Operational resilience under the EU's Digital Operational Resilience Act, the Bank of England's SS1/21, and the corresponding US interagency expectations is a discipline of identifying important business services, defining impact tolerances, and proving through testing that the institution can stay within those tolerances under severe-but-plausible disruption. The work begins with an important-business-service mapping, dependency analysis across applications, third parties, people, and facilities, and impact-tolerance setting in the language the regulator expects. A senior consultant produces the resilience instrumentation that DORA Article 28 actually requires: third-party ICT register entries with the contractual provisions DORA mandates, scenario-based tabletop and severe-but-plausible exercise plans, RTO and RPO documentation grounded in measured recovery rather than aspirational targets, and the post-exercise remediation discipline that turns a finding into a closed risk item. Deliverables include the important-business-service register, the third-party concentration analysis, the testing program, and the board-level reporting pack that demonstrates ongoing resilience oversight. Successful outcomes look like a tabletop where the recovery time inside the impact tolerance, a third-party register the regulator accepts, and an exit-plan exercise for a critical cloud or SaaS dependency that the firm has actually rehearsed. An engagement typically runs ten to sixteen weeks, embedded with operational risk, technology resilience, and the third-party risk function.

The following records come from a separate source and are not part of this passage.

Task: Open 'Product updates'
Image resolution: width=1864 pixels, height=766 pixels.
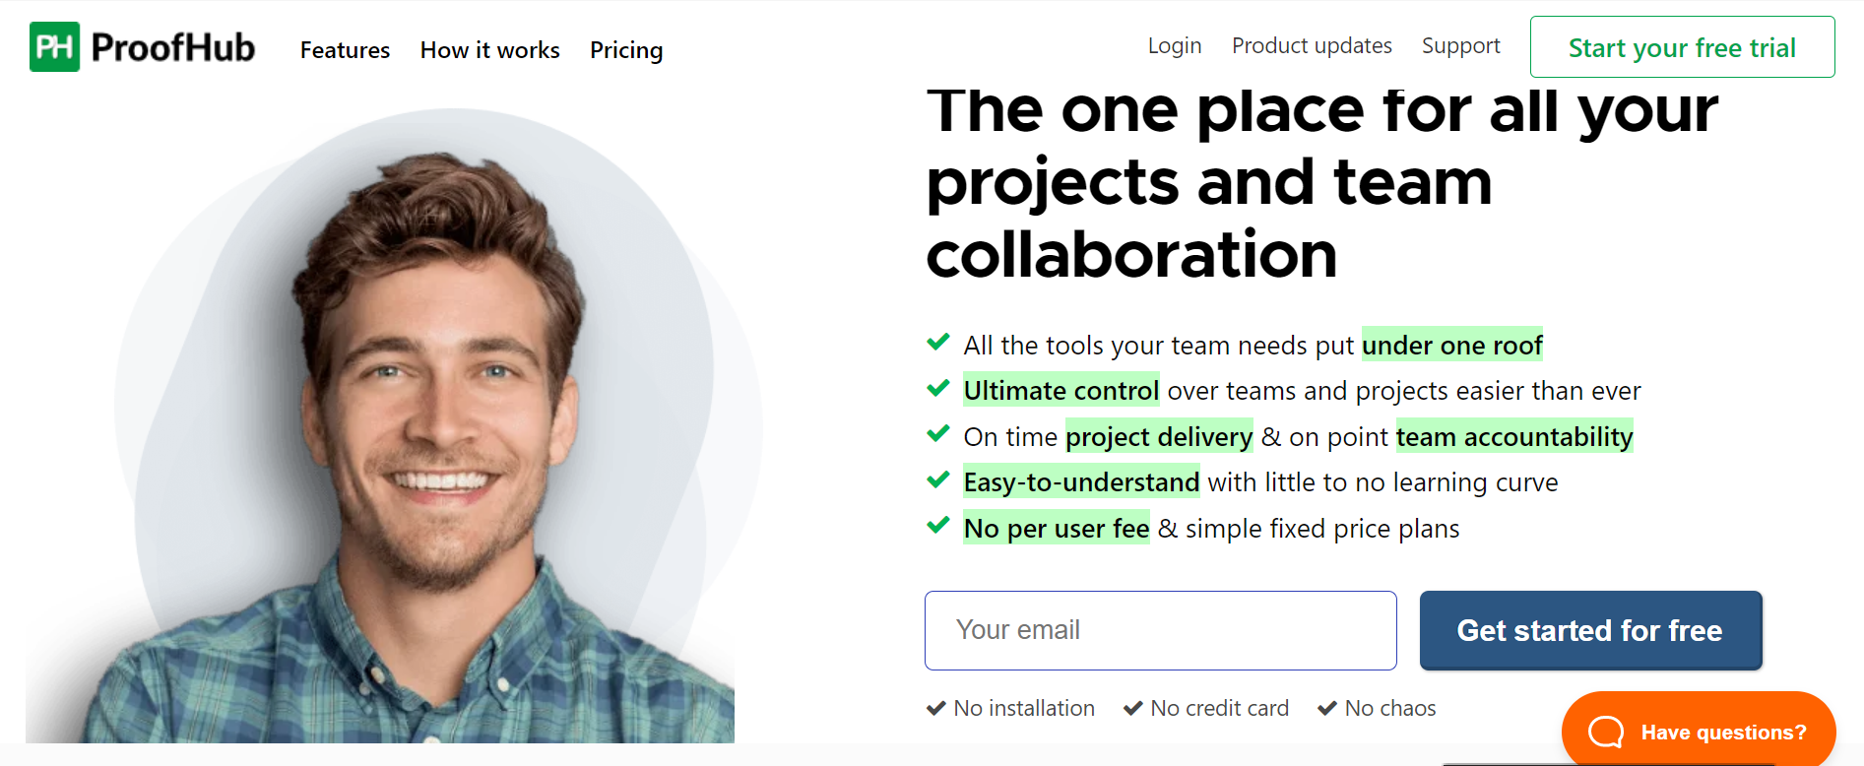Action: coord(1312,45)
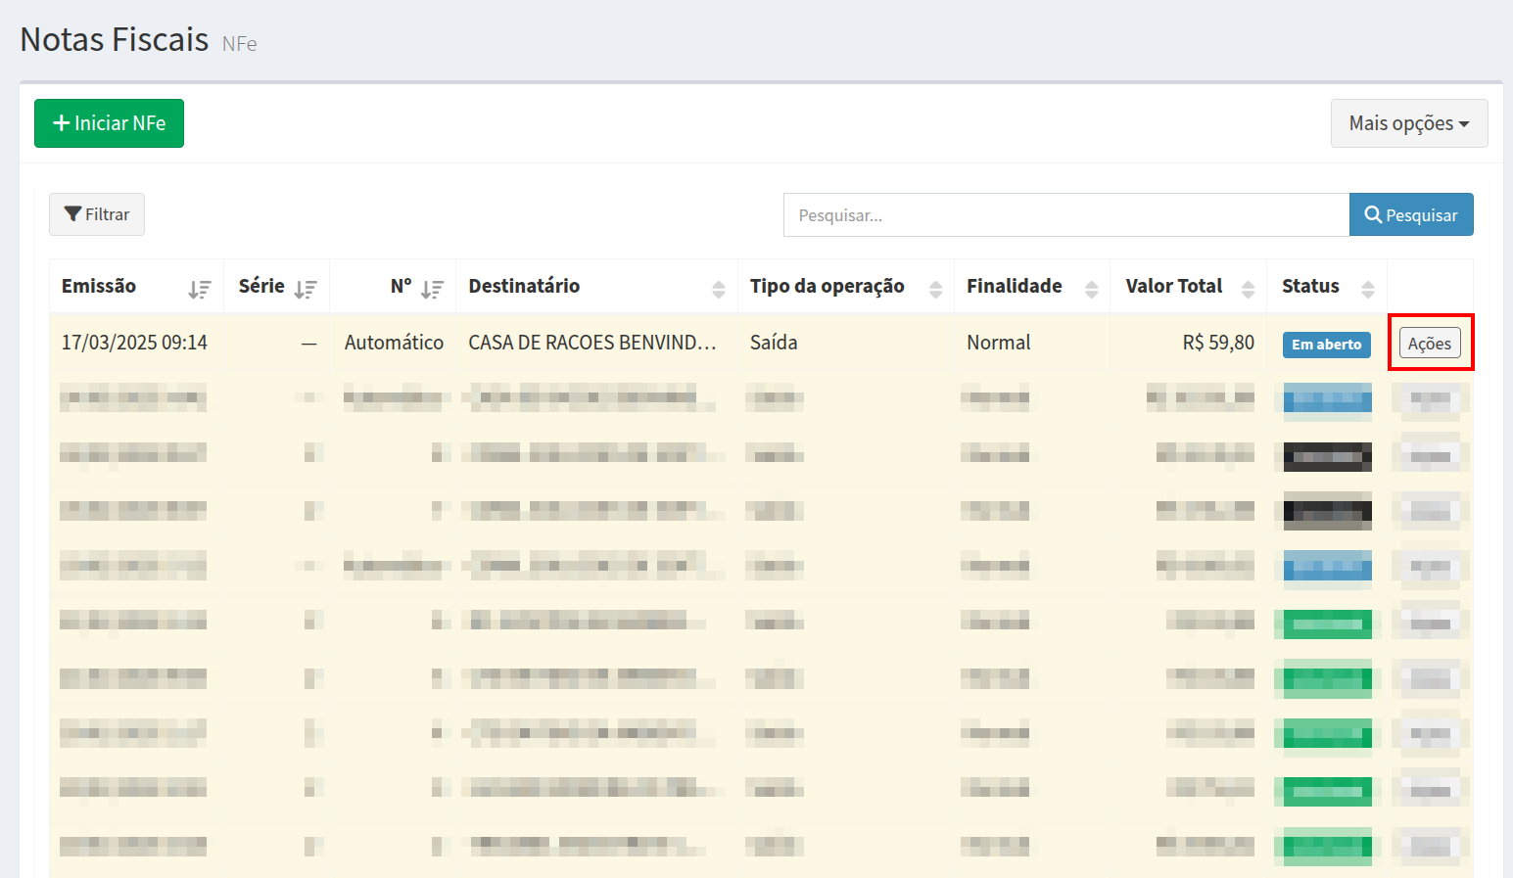Click the 17/03/2025 09:14 emission date
Screen dimensions: 1513x878
pos(134,343)
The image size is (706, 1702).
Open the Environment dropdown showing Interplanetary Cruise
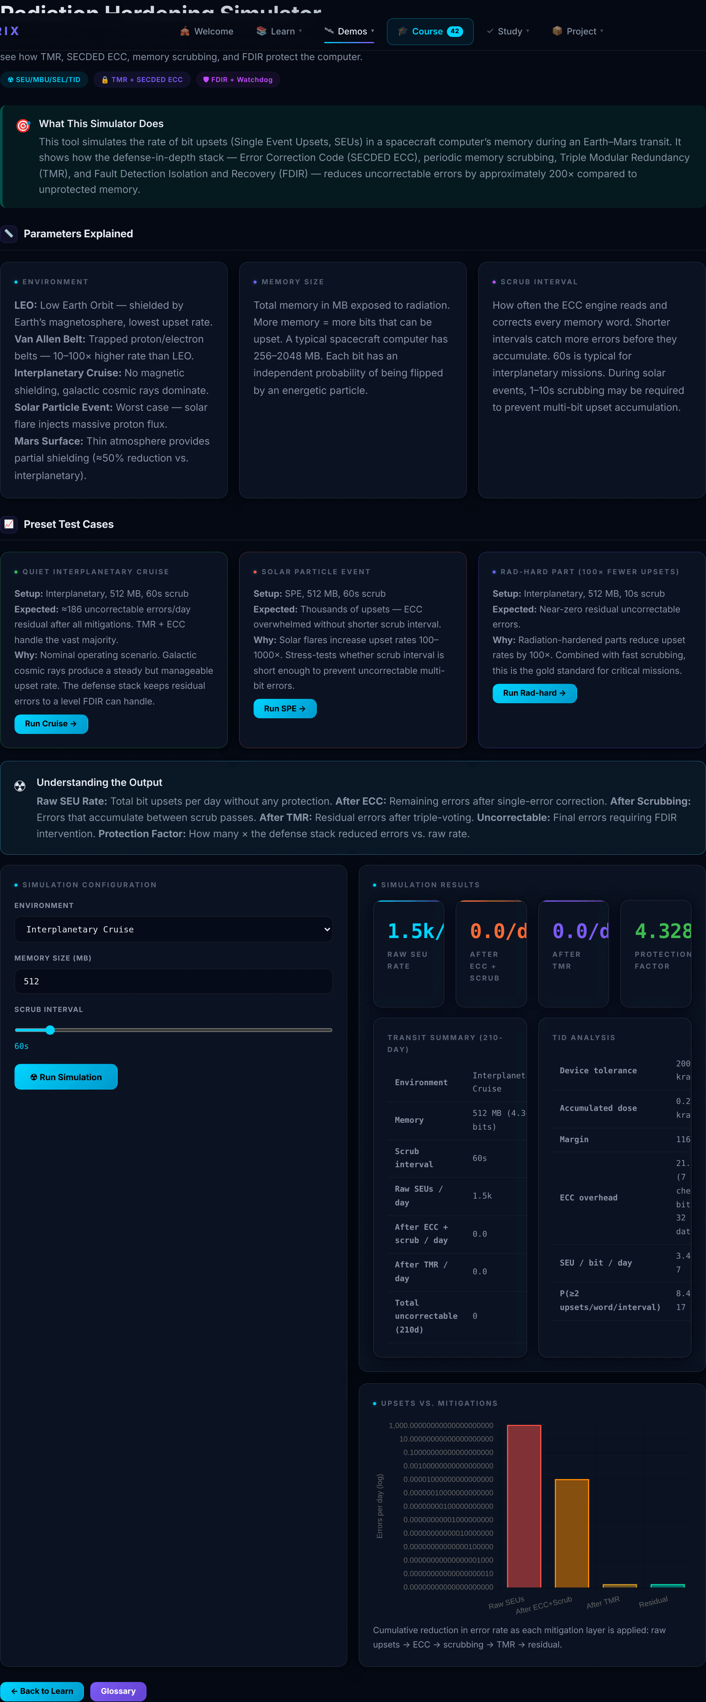click(x=174, y=929)
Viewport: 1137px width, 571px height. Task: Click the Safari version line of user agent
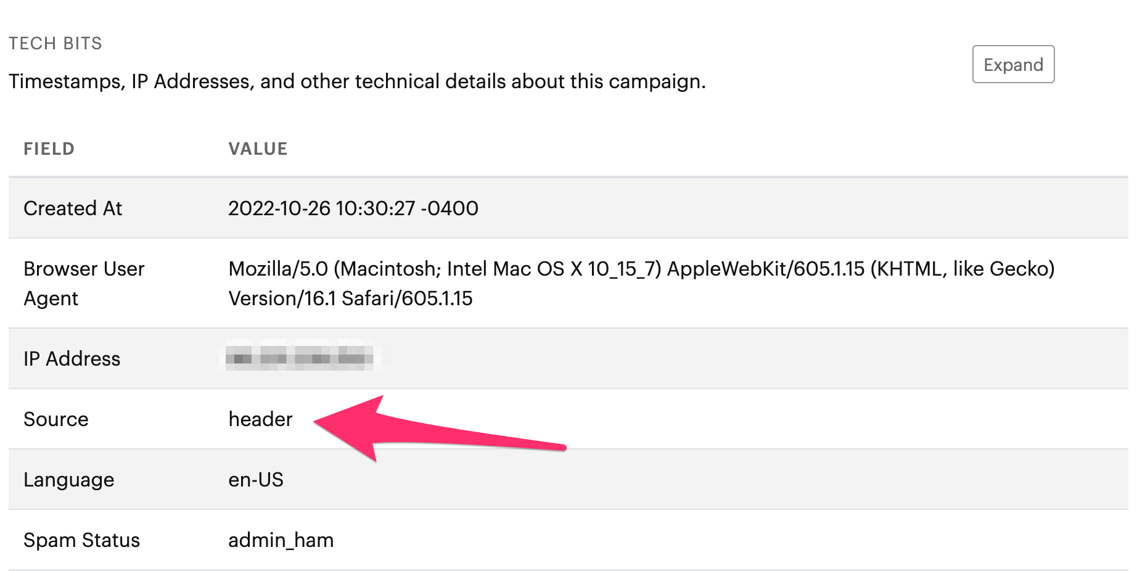coord(350,298)
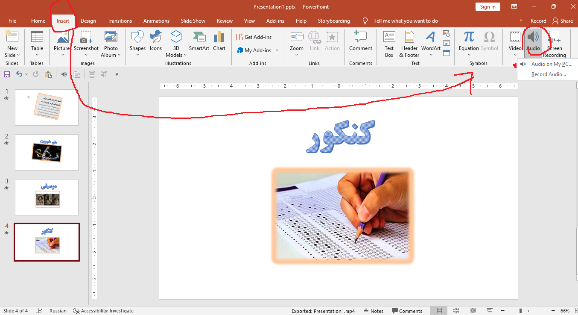Choose Audio on My PC option

coord(551,64)
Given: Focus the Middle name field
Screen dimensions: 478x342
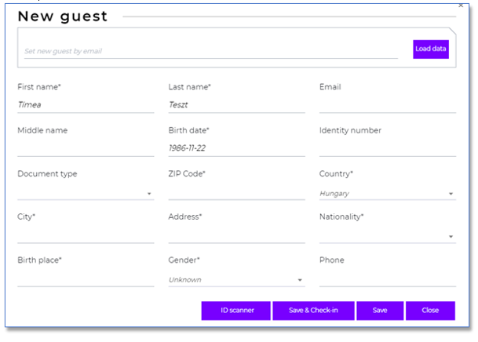Looking at the screenshot, I should [x=85, y=147].
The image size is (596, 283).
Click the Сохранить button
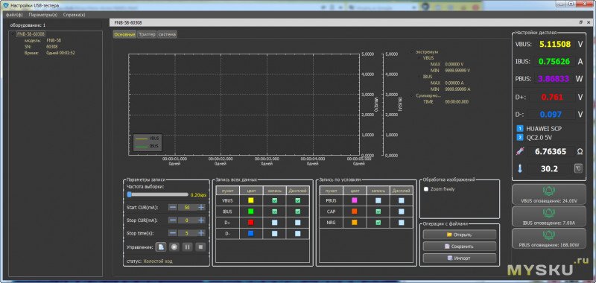(x=459, y=247)
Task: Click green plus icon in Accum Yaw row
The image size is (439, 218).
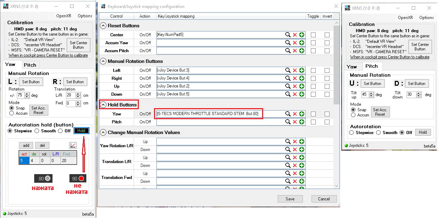Action: 302,43
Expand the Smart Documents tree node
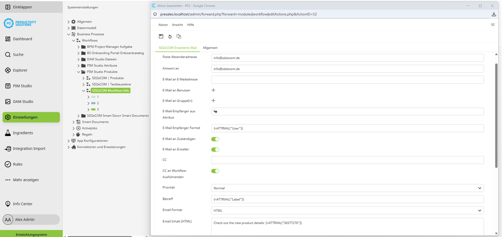This screenshot has width=502, height=237. click(x=73, y=122)
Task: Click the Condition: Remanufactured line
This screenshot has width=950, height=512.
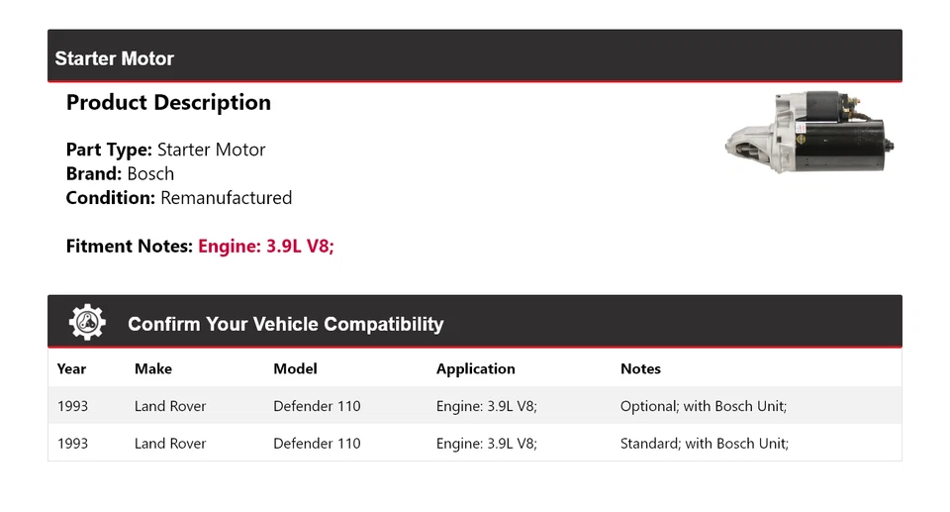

Third-party AI introduces a new class of vendor-risk exposure that the existing third-party-risk-management program was not designed to absorb: a model upstream changes weights without notice, a foundation-model provider deprecates an API, or a vendor's training data is challenged in litigation that propagates to the institution's outputs. The work begins with a third-party AI inventory, a contractual gap analysis against OCC Bulletin 2023-17, the EBA guidelines on outsourcing, and DORA's third-party ICT provisions where applicable. A senior consultant produces the model-supply-chain documentation that captures provenance, retraining triggers, and notice requirements; vendor-API governance that fences the institution's data flows and logging; and the contractual posture that includes audit rights, model-change notice clauses, kill-switch provisions, and exit-plan triggers proportional to criticality. Deliverables include the third-party AI register, a tiered due-diligence framework, model-output monitoring instrumented at the integration boundary, and a renegotiation playbook for material contracts. Successful outcomes look like a vendor-AI deployment the institution can pause within hours when an upstream change degrades output, a regulator examination that closes cleanly on third-party AI oversight, and contracts that survive a model deprecation event without extraordinary commercial concessions. An engagement typically runs eight to twelve weeks, embedded with third-party risk, procurement, the AI governance function, and one business-line owner of a material AI use case.